Malaysia’s State-Owned Sarawak Acquires Australia’s Carmor Station for $20M

Malaysia’s State-Owned Sarawak Acquires Australia’s Carmor Station for $20M

By Lynda Kiernan

 

Malaysia’s state-owned Sarawak Economic Development Corporation (SEDC) has acquired Carmor Plains – a 41,500 hectare cattle station located in the Northern Territory of Australia, from the Kelman family for $20 million. It is reported that the SEDC will also export 2,500 head of buffalo include in the sale.

The previous owners operated Australia Wild Safari, a safari and hunting operation on the site. The business centered on tourism, catering to foreigners who would pay to shoot buffalo, pigs, and crocodiles, and held a rare license to harvest saltwater crocodiles for their skins and skulls.

This is the second large-scale station transaction in the Northern Territory in recent months, after the state’s 376,000-hectare Kalala Station was sold for $58 million to the Langenhoven family in March of this year. Kalala was the third acquisition by the family in only nine months, having previously purchased the McMinn Station in June of last year, and the Big River Station in December.

This is not the first acquisition in the Northern Territory for the SEDC, an investment unit of Malaysia’s Sarawak state either, which had previously purchased the Rosewood Station in 1982.

Carmor Plains is a Crown Lease on the floodplains east of Darwin. With average annual rainfall of 1,500 millimeters, the land has 24,000 hectares (59,300 acres) of freshwater floodplains reaching the Van Diemen Gulf. Together with its proximity to Port Darwin, the property was sold as being able to support the backgrounding of between 5,000 and 8,000 head of cattle.

It is believed that SEDC will use the station in this capacity to fatten cattle from its Rosewood Station prior to export.

However, many are questioning if the SEDC will be able to make a profit at the price paid for the relatively small station. The last time the property changed hands in 2001, it sold for only $2.8 million. These concerns are not shared by the SEDC. Chairman Tan Sri Abdul Aziz Husain, who said at a recent press conference, “We think Carmor Plains is a fantastic buy for us. Because of that, we’ll be able to expand our operations by increasing the number of breeders at Rosewood and fattening them in Carmor Plains,” and adding that the deal will make the SEDC one of the leading exporters of halal meat to Malaysia.

“We estimate that we can make A$1 million (US$690,000) more this year because we have Carmor, on top of what we have already made in Rosewood. Last year we made A$2.5 million (US$1.73 million) (in profits) from Rosewood.”

“It will be another investment for SEDC because of its accessibility to good feeding grounds for its cattle herds all year round and provide good breeding station for water buffaloes that SEDC exports to Limbang for domestication,”  said Husain.

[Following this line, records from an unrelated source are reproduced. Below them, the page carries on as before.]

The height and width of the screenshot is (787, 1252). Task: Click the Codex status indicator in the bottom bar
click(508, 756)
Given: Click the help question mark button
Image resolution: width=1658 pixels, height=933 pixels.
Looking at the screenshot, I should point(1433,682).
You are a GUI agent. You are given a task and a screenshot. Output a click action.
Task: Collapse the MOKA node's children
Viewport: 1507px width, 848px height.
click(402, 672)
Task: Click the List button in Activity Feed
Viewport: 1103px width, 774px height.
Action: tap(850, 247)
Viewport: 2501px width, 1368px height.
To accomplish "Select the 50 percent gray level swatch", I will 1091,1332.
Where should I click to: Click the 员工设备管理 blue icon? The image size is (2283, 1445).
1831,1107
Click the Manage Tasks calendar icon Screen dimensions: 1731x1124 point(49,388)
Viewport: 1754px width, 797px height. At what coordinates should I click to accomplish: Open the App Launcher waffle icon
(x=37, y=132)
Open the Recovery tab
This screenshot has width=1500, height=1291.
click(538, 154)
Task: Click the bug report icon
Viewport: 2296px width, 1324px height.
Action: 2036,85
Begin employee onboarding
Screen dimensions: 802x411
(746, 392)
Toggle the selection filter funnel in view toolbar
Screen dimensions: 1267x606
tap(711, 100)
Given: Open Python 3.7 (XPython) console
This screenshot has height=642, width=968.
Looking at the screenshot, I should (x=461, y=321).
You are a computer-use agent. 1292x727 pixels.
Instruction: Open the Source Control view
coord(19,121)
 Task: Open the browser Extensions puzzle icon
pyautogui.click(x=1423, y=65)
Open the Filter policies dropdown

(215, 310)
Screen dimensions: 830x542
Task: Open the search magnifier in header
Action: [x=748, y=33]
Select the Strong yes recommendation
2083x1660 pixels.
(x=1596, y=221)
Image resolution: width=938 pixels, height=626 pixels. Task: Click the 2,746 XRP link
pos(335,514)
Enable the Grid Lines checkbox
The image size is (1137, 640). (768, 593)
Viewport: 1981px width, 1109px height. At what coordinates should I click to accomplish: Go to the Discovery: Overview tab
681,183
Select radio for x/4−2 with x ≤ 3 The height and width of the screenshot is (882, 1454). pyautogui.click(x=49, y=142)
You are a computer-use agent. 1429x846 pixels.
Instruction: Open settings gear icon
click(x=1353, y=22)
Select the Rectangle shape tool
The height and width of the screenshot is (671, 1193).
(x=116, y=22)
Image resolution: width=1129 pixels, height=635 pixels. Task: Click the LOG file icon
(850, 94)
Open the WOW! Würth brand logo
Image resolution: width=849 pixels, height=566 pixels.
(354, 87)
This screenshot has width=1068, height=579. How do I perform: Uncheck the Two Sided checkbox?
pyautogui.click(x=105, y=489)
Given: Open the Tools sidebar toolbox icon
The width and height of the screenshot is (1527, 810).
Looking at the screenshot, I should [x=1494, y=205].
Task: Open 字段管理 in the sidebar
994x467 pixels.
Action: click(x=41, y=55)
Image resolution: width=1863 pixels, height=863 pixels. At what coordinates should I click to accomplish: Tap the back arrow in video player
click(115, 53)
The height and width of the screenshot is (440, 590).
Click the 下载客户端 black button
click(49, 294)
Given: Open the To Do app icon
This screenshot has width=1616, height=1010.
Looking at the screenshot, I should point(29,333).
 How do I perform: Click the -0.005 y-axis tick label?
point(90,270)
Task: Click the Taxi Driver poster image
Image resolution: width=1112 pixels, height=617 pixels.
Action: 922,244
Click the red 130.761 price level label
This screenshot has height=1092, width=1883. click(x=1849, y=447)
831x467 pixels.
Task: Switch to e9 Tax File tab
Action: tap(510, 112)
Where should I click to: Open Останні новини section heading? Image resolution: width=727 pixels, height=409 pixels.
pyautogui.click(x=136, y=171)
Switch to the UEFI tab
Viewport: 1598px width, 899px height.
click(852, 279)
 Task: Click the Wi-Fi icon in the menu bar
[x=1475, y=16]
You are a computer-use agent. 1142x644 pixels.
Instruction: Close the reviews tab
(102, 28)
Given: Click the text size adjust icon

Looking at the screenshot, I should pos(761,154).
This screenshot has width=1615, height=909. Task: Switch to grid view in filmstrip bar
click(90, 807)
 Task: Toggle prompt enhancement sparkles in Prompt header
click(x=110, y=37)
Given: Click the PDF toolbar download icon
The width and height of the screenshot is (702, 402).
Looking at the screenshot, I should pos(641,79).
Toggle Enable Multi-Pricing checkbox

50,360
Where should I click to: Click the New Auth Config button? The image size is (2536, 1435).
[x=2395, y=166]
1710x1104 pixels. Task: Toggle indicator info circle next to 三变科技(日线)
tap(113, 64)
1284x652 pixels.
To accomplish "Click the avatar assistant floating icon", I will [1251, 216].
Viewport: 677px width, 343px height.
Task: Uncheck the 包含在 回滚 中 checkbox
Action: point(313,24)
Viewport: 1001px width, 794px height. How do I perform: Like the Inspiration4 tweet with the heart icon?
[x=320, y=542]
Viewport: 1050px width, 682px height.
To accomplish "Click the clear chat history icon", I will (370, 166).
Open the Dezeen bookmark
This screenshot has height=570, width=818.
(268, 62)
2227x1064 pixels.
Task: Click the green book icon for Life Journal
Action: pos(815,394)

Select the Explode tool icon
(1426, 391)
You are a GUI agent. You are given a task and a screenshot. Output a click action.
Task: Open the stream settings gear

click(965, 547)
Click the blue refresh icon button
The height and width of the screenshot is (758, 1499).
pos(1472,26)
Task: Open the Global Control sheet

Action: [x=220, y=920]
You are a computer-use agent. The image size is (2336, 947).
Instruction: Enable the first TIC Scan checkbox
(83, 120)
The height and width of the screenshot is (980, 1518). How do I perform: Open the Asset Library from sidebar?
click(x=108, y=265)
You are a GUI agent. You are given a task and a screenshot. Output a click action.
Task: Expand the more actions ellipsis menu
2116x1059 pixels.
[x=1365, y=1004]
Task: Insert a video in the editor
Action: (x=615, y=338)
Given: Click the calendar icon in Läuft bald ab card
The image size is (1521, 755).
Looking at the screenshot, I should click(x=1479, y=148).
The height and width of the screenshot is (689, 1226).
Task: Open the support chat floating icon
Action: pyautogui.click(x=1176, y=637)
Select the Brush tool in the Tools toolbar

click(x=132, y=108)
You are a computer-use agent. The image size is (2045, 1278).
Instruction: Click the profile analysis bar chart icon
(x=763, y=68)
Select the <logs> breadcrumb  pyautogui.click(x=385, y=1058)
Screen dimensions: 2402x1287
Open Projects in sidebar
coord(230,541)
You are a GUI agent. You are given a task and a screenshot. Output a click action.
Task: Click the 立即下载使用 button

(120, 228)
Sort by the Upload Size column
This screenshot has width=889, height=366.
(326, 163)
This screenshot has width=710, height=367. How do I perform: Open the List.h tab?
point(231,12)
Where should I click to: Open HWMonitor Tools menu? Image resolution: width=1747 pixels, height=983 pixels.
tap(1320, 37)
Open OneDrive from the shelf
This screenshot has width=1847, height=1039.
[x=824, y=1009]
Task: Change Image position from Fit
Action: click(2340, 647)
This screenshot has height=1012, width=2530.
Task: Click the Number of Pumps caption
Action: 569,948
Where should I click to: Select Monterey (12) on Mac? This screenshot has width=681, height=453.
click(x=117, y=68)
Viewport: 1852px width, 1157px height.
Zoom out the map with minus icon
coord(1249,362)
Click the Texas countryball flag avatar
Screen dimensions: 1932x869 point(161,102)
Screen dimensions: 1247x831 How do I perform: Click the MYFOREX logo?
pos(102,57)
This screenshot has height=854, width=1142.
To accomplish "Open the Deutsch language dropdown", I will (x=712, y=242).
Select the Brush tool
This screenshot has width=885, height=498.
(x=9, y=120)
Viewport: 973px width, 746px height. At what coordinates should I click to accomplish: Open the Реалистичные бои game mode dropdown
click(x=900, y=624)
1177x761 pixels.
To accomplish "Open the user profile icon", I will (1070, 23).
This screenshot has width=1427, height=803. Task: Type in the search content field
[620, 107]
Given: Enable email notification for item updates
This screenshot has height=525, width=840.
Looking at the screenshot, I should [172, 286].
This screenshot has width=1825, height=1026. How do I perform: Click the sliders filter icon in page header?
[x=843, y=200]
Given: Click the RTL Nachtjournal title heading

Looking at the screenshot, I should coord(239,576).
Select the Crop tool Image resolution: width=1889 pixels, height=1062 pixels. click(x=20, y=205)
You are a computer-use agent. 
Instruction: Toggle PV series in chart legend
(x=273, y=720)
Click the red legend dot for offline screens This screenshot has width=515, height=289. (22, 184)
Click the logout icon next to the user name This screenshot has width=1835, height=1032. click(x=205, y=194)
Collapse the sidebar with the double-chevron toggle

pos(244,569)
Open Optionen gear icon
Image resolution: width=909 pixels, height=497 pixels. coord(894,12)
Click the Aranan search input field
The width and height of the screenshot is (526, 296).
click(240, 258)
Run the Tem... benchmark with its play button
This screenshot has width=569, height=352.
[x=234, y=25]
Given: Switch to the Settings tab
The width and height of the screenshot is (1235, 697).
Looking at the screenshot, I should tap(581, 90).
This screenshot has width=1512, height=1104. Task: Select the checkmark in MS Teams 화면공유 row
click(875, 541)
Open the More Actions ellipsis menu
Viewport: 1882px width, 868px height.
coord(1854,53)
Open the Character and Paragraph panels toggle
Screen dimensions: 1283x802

The purchase price has also raised questions from Malaysian pending assemblywoman Violet Yang. The Democratic Action Party official questioned the high price paid for the property, especially because Sarawak is using public funds for the purchase. Inquiring whether either the SEDC or the state government had conducted an impact study in connection with the deal, Yang asked, “What economic, financial benefits with this investment bring to Sarawak and the people?”

Despite the confidence of the SEDC, the group’s track record does give reason for reserve. Between the years 2009 and 2013, the group lost $2.8 million due to low sales and high costs from its cattle properties in Australia, according to a report issued by the Malaysian auditor-general in 2015.